Elastography appears to be a more sensitive measurement for detecting tissue fractionation in the early stage of the histotripsy treatment compared with another imaging feedback metric, backscatter reduction [9], [10]. This is supported by results from visual inspection (Fig. 3 and Fig. 6) and CNR measurements (Table II). The capability of detecting minor damage at the beginning of the treatment is extremely helpful for histotripsy because it allows for precise targeting, analysis, and optimization of the treatment parameters.

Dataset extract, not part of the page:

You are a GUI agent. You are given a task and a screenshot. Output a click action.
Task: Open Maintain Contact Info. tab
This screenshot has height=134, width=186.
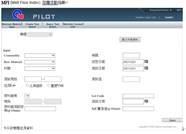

In addition to higher sensitivity, elastography can compensate for some discrepancy of the feedback with backscatter reduction in vivo. Our experience in the in vivo studies has shown that the backscatter reduction is apparent during and within several minutes after the treatments. The backscatter intensity may increase again several minutes later, possibly because the blood coagulated in the treated volume. In this situation, the lesions may still be detectable with elastography because the newly formed blood clot is likely much softer (Young’s modulus ~2 kPa [59]) than normal tissues.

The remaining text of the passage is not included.